What are some discrete vs continuous examples that can help me to understand them better?

Some examples of discrete values would be the value of a stack of coins, the number of biscuits in a tin, or the number of stones in a jar. These values are all discrete because they are made out of a set number that doesn’t alter.

Some great continuous examples would be a bank account, a live spreadsheet containing numerical data, and an ECG monitor.
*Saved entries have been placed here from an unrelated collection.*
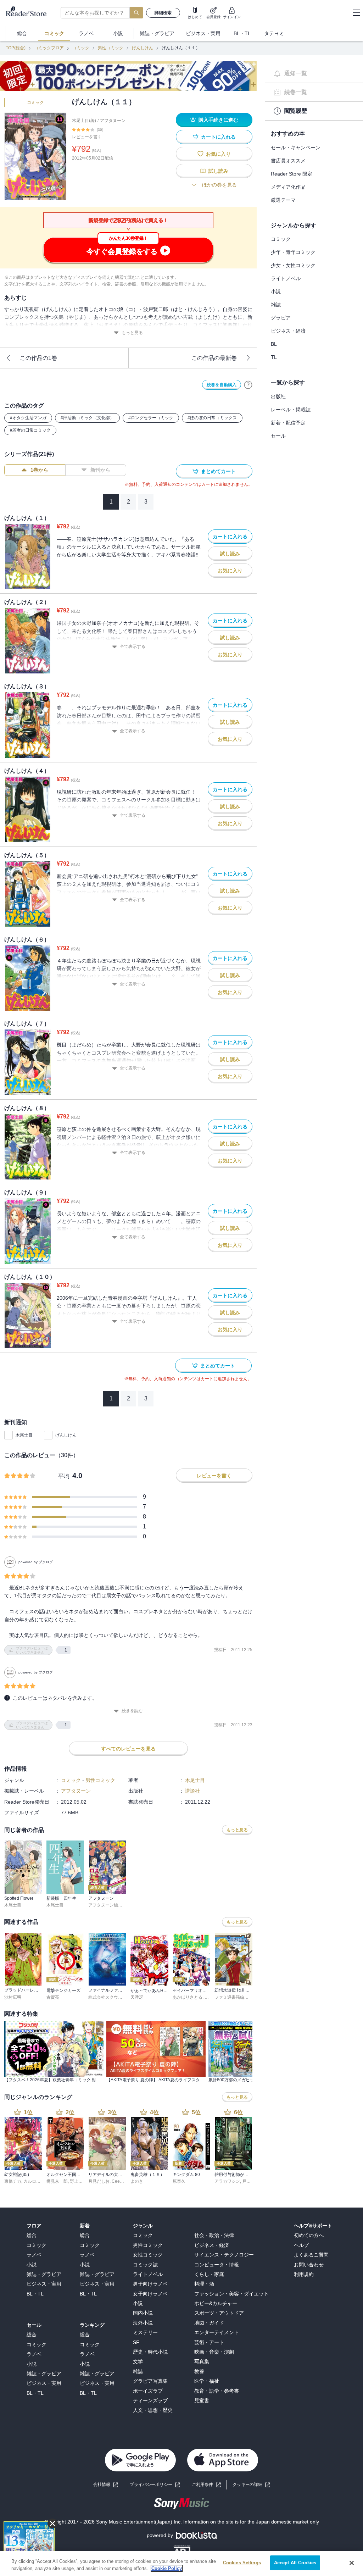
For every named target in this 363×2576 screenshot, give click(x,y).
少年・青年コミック (293, 252)
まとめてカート (218, 471)
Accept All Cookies (295, 2562)
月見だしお (99, 2181)
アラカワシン (227, 2181)
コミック (80, 47)
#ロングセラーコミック (150, 417)
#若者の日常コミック (30, 430)
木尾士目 (24, 1435)
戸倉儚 (248, 2181)
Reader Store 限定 (291, 174)
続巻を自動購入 (221, 384)
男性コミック (110, 47)
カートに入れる (218, 137)
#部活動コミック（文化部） (87, 417)
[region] (181, 2563)
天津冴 (136, 1997)
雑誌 (276, 304)
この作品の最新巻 (214, 358)
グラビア (281, 318)
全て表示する (132, 646)
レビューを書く (87, 137)
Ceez (117, 2181)
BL (274, 344)
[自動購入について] (248, 385)
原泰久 (179, 2181)
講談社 (192, 1791)
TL (274, 357)
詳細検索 (163, 12)
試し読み (218, 171)
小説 (276, 291)
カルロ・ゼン (36, 2181)
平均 (63, 1476)
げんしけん (142, 47)
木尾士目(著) (84, 120)
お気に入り (218, 154)
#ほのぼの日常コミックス (212, 417)
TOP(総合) (16, 47)
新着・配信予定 (288, 423)
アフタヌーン (112, 120)
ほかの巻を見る (219, 185)
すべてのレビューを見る (128, 1748)
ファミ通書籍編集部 (233, 1997)
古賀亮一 (54, 1997)
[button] (251, 2484)
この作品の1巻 (38, 358)
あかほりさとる (187, 1997)
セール (278, 436)
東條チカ (12, 2181)
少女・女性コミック (293, 265)
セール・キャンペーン (295, 147)
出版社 (278, 396)
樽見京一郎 (57, 2181)
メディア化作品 (288, 187)
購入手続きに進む (218, 120)
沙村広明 (12, 1997)
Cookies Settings (242, 2562)
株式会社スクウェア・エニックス (120, 1997)
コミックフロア (49, 47)
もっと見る (132, 332)
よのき (136, 2181)
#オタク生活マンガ (28, 417)
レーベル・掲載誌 (291, 409)
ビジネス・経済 (288, 331)
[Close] (351, 2563)
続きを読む (132, 1710)
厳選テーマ (283, 200)
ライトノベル (286, 278)
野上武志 (78, 2181)
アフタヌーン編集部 (107, 1905)
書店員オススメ (288, 160)
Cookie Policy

What makes these examples continuous is the fact that the numerical data being measured has no set value and can change from one second to the next.

## So What Is Discrete and Continuous Variable? – Conclusion

By now, you finally know what a statistical variable entails and how to differentiate continuous vs discrete variables from one another effectively. Whenever you are asked to summarize discrete and continuous variables, think about their most distinguishing features.

Just remember that the discrete vs continuous examples highlight their key summary features quite well. For the discrete variable, we know that its specific and conclusive nature distinguishes it while for the continuous variable we know that it can take on infinite values. These features form the basis for the underlying principles of the statistics of continuous and discrete variables.